◆ **Action item**:
What you return must be an exact copy of the lines in the listing below between the line holding "Click krita_filter_gaussian_blue in" and the line holding "Select the crop", inclusive, and nothing more.
** Opening Data for review block **
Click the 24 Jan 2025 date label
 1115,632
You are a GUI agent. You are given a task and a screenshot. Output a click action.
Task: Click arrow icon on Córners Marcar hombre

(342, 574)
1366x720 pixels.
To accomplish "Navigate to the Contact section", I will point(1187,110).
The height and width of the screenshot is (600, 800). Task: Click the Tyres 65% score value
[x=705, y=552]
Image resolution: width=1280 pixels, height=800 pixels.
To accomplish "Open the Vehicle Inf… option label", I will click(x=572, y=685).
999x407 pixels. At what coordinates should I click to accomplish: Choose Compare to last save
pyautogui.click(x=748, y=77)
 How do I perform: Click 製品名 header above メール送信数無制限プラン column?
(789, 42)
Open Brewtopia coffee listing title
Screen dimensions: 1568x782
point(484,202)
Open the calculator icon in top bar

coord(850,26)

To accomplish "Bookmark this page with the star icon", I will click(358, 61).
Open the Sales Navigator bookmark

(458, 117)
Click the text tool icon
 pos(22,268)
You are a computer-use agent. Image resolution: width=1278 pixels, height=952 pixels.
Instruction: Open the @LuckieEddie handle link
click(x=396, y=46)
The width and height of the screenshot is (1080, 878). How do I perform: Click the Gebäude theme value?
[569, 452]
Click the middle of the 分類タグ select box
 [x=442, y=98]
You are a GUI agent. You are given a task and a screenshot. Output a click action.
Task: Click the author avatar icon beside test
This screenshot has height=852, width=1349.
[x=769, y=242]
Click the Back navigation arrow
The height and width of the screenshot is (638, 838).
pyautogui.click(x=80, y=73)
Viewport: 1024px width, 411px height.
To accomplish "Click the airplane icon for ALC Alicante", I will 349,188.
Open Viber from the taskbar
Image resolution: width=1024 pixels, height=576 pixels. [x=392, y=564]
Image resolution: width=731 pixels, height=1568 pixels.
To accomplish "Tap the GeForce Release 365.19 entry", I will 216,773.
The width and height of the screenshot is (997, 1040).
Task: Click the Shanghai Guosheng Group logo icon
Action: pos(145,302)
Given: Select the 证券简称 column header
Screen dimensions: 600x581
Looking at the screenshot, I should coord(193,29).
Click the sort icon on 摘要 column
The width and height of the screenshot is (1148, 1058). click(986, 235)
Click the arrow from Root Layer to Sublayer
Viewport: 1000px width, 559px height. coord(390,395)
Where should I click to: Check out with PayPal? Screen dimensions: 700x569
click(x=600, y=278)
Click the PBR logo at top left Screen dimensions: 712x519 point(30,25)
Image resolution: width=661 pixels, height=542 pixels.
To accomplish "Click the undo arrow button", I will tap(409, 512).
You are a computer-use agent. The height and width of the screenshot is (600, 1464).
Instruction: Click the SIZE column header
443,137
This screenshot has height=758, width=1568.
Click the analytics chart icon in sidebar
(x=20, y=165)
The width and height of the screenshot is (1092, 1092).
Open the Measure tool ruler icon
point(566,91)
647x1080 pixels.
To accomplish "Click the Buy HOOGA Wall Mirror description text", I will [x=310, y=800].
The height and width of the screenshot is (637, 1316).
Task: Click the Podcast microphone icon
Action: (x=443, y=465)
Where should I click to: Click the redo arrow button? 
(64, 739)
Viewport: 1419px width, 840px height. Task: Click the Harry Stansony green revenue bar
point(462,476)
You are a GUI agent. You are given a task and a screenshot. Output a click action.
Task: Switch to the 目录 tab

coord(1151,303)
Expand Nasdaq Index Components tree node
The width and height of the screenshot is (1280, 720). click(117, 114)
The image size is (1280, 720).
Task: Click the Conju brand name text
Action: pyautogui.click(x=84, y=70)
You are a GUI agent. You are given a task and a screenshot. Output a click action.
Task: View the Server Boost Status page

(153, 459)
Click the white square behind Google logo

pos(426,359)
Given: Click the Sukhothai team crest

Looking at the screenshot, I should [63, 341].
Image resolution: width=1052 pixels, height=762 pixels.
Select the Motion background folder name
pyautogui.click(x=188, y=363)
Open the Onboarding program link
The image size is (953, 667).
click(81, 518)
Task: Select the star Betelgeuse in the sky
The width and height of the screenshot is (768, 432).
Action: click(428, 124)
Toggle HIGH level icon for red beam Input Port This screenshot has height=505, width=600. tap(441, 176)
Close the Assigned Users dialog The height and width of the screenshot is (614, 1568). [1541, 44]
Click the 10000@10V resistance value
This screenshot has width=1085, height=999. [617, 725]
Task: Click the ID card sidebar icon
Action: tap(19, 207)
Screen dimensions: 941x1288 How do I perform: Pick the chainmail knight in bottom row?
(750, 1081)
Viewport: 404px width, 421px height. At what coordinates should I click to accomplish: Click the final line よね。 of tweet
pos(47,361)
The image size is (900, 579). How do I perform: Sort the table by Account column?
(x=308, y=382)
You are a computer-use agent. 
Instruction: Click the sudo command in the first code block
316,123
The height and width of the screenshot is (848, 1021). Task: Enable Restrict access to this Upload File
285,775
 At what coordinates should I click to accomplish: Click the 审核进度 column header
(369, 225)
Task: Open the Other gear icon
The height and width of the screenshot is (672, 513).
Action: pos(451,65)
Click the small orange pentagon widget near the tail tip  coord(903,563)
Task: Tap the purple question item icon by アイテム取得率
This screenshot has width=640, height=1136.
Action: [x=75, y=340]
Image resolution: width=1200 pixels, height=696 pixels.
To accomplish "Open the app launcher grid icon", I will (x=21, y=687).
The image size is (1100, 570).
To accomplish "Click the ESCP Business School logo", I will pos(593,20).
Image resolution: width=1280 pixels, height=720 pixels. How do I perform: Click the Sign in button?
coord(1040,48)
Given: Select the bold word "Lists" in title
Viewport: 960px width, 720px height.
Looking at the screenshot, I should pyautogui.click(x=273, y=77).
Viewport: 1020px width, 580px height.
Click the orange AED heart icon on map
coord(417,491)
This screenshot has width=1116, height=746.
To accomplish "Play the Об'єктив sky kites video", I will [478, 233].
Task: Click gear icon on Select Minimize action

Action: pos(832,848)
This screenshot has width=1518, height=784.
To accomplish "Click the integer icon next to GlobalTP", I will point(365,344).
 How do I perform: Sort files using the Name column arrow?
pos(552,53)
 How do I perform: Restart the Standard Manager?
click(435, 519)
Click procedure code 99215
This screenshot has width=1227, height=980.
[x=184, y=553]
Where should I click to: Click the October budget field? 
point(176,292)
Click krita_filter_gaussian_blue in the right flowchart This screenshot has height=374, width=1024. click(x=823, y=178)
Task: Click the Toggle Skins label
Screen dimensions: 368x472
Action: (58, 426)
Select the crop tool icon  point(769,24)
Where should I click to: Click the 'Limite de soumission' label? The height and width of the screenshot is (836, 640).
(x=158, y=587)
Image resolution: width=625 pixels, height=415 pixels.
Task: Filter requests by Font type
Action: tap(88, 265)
** Closing Data for review block **
◆ **Task output**:
Click krita_filter_gaussian_blue in the right flowchart This screenshot has height=374, width=1024. click(x=823, y=178)
Task: Click the Toggle Skins label
Screen dimensions: 368x472
Action: (58, 426)
Select the crop tool icon  point(769,24)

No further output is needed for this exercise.